Dataset items:

****

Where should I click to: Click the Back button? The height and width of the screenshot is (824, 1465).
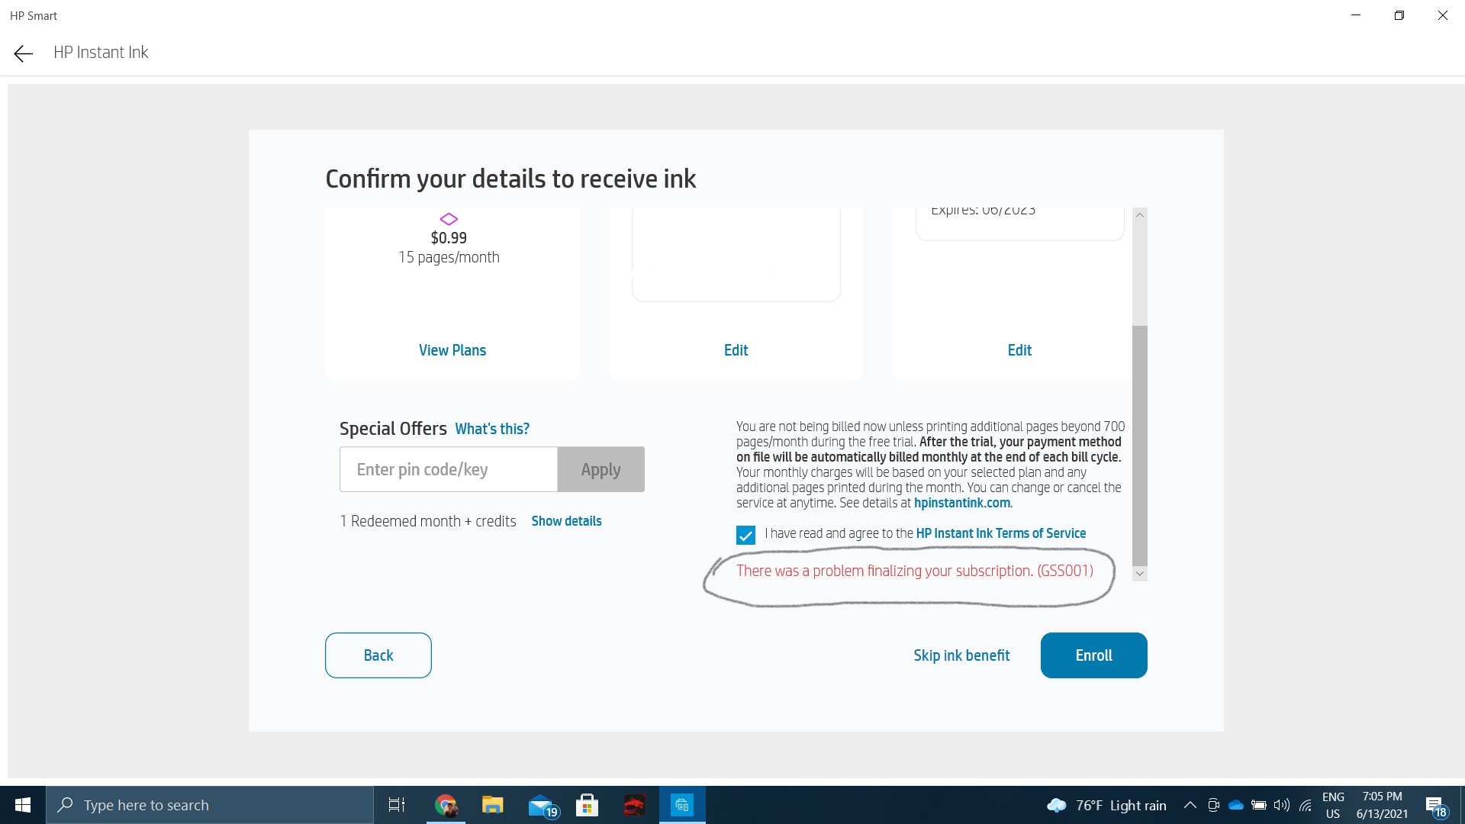(x=378, y=655)
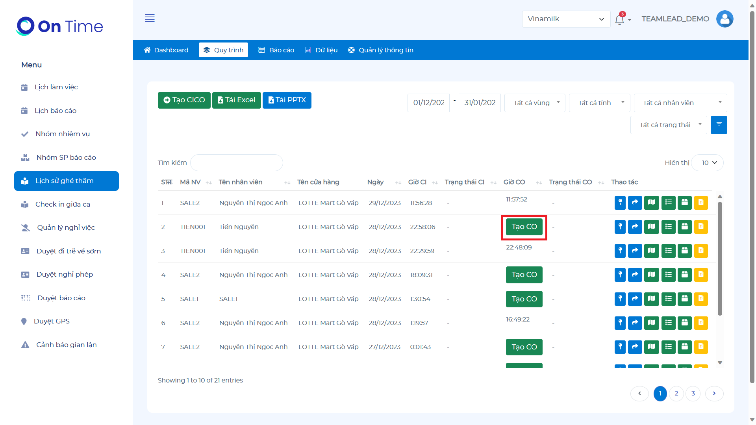
Task: Open the notifications bell
Action: click(619, 19)
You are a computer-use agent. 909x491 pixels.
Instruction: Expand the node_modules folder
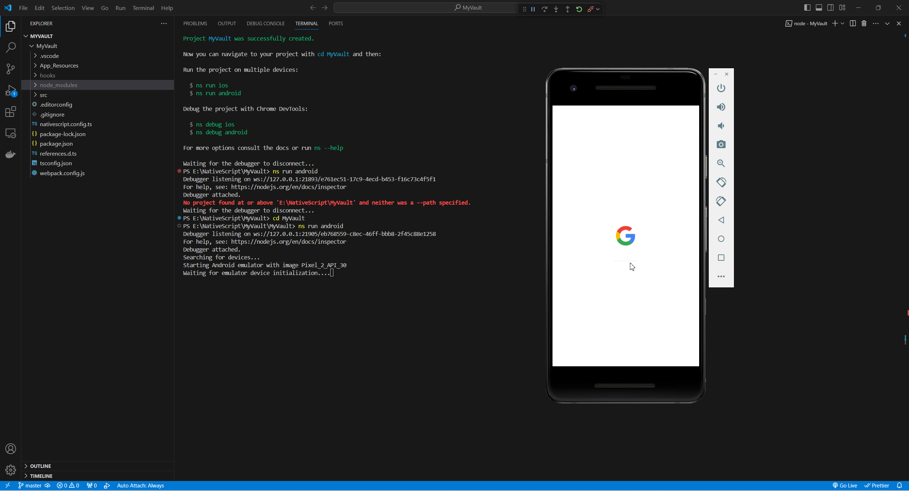click(58, 85)
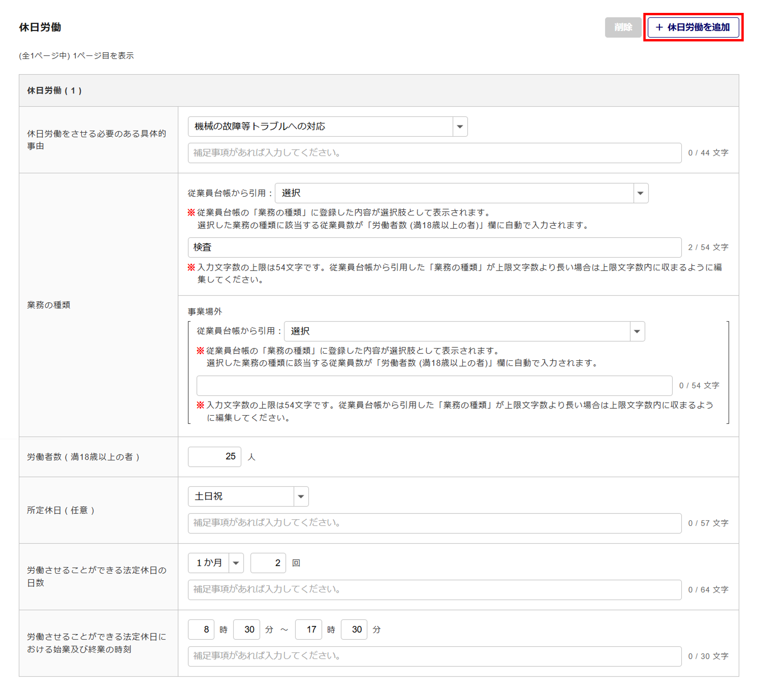Click the end hour field showing 17
Image resolution: width=757 pixels, height=692 pixels.
[308, 629]
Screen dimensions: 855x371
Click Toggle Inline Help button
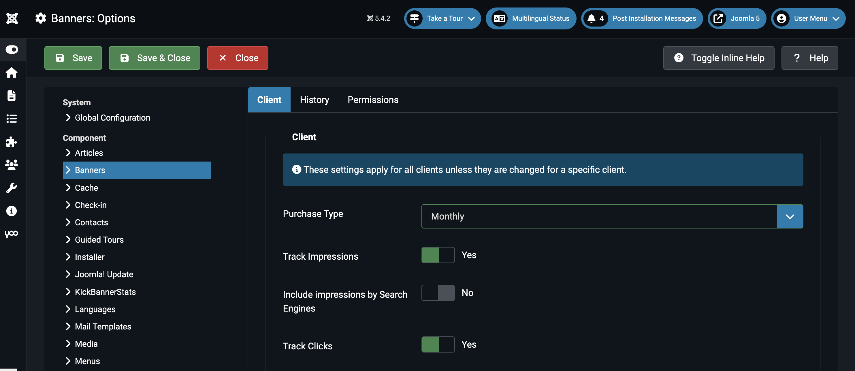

****

### PROBLEM REQUIREMENTS
Every record must be duplicated exactly, except for the pictures, which are left out.

### SOLUTION BELOW
Where should I click to: Click the Back button? The height and width of the screenshot is (824, 1465).
(x=378, y=655)
Task: Open the notifications bell
Action: click(619, 19)
You are a computer-use agent. 909x491 pixels.
Instruction: Expand the node_modules folder
click(58, 85)
Click the end hour field showing 17
Image resolution: width=757 pixels, height=692 pixels.
[308, 629]
Screen dimensions: 855x371
Click Toggle Inline Help button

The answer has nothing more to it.